Al direttore - Ho visto “Politics”, su Rai3, e credo che la rete abbia fatto bene a chiudere il programma: non funzionava, giusto così. Mi chiedo se questa sia la fine dei talk-show o se in futuro possiamo aspettarci qualcosa di nuovo. Che dice?
Marco Martini
Per come sono fatti oggi, i talk non identitari non possono avere futuro. Chi guarda un programma televisivo non vuole solo una tribuna ma vuole un’opinione, vuole una linea, vuole incazzarsi, e se un talk non ti fa incazzare, sulle idee, è un talk che funziona poco. Ho visto il discorso di saluto di Gianluca Semprini e c’è un dettaglio che mi ha colpito. Semprini, involontariamente, ha fatto un buon servizio pubblico sdoganando in diretta tv un tabù del nostro paese: il concetto del fallimento. Probabilmente non era questo l’obiettivo di Semprini ma in un certo modo, ammettendo il fallimento, ci ha ricordato a tutti una differenza sottile ma importante tra un sistema economico che funziona e uno che funziona meno. I paesi come l’America, dove il fallimento è un diritto giuridico e anche un diritto morale, fallire in un’impresa è una macchia ma non è una colpa: è parte di un processo. In Italia, dove il fallimento è un’onta, i fallimenti non si ammettono mai e quando si ammettono lo si fa solo per scaricare su qualcuno le responsabilità. In America, lo sdoganamento del fallimento è uno degli architravi del sistema economico. In Italia, il tabù del fallimento è uno dei tanti fattori che ostacolano la crescita del paese. Diceva Samuel Beckett: “Ho provato, ho fallito. Non importa, riproverò. Fallirò meglio”. Diceva bene.

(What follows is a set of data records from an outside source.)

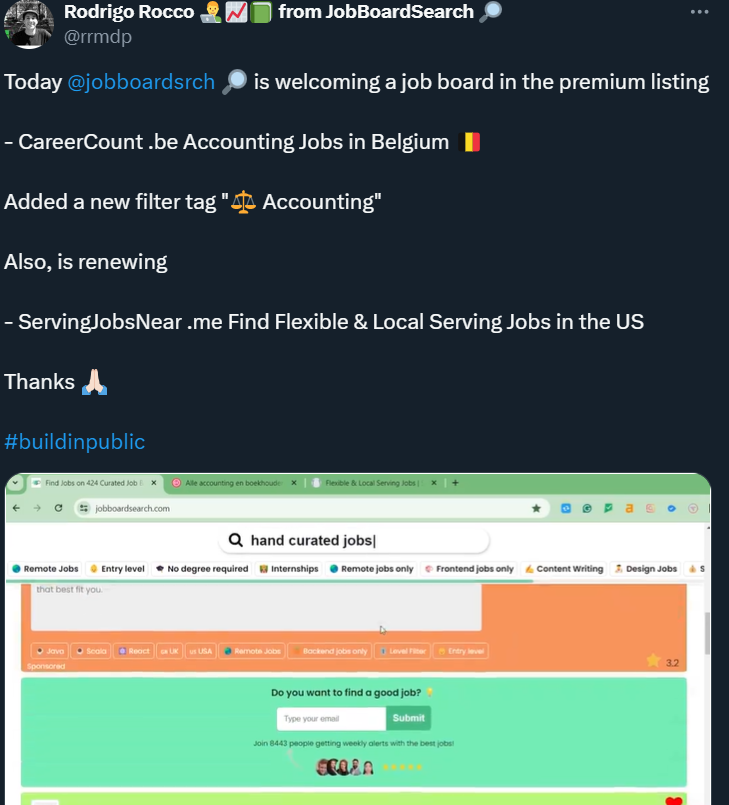Click the site info icon beside jobboardsearch.com
The image size is (729, 805).
(x=84, y=508)
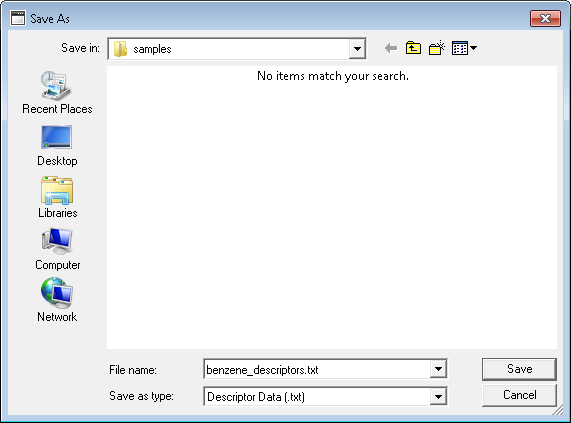Open File name history dropdown
The height and width of the screenshot is (423, 571).
pyautogui.click(x=438, y=369)
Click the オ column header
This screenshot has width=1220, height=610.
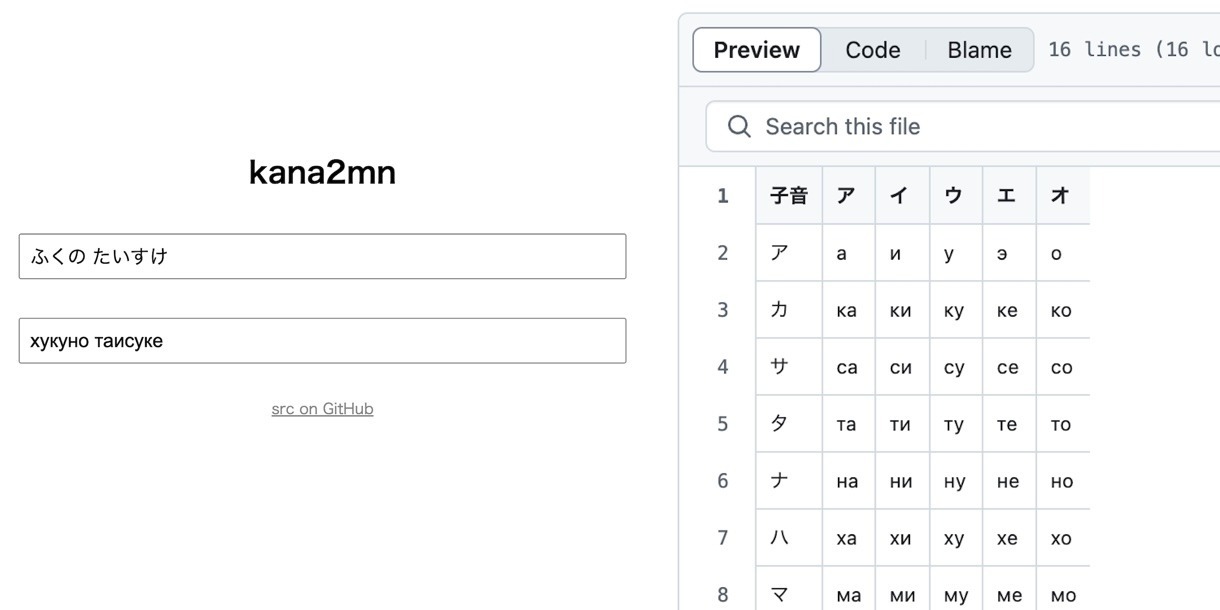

Al direttore - Con riferimento alla genesi degli equivoci circa la fantomatica elezione diretta del presidente del Consiglio di cui scrive sul Tuo giornale l’ottimo Bordin, viene il dubbio che la scarsa precisione nel riportare questioni di natura tecnica da parte di molti cronisti abbia contribuito all’induzione in errore di tante persone. Ne è riprova il fatto che ancora oggi sia possibile, anche su un pregevole quotidiano come questo, scrivere con noncuranza inesattezze come “il presidente Ciampi consentì che il nome del candidato premier fosse obbligatoriamente inserito nei simboli dei partiti che formavano le coalizioni” quando niente di tutto questo è mai accaduto: la legge in questione prevedeva infatti il solo deposito del programma elettorale e del nome del capo della coalizione restando “ferme le prerogative spettanti al presidente della Repubblica”. Nessun obbligo di indicazione sui simboli né sulla scheda e ferma la possibilità che, a seconda delle circostanze (dimissioni, crisi di maggioranza o altro), il presidente della Repubblica potesse proporre al Parlamento, per la carica di presidente del Consiglio, figure diverse da quella indicata in sede di deposito delle liste. Tanto più che il deposito del nome del capo della coalizione avveniva insieme con il programma elettorale che nessuno, per fortuna, si è mai avventurato a ritenere strettamente vincolante per la coalizione ma soggetto, com’è ovvio, alla libertà del mandato dei parlamentari eletti e alla mutabilità delle condizioni economiche, politiche e sociali. La forzatura, e su questo ha ragione Bordin, derivava probabilmente dall’estrema personalizzazione della politica introdotta dal Cav. secondo cui oltre a lui (quantomeno nella sua metà di mondo) nulla poteva esistere mai: pertanto ogni scelta diversa da se stesso era un tradimento non del capo, ma della volontà popolare e del voto. Questa visione non appartiene a nessun sistema parlamentare, nemmeno alla maggioritaria Inghilterra dove tutti i premier eletti degli ultimi 30 anni (Thatcher, Blair, Cameron) sono stati sostituiti in corsa da altrettanti premier (Major, Brown, May) senza che la cosa abbia mai suscitato particolari disturbi o rimostranze come, invece, accade oggi in Italia.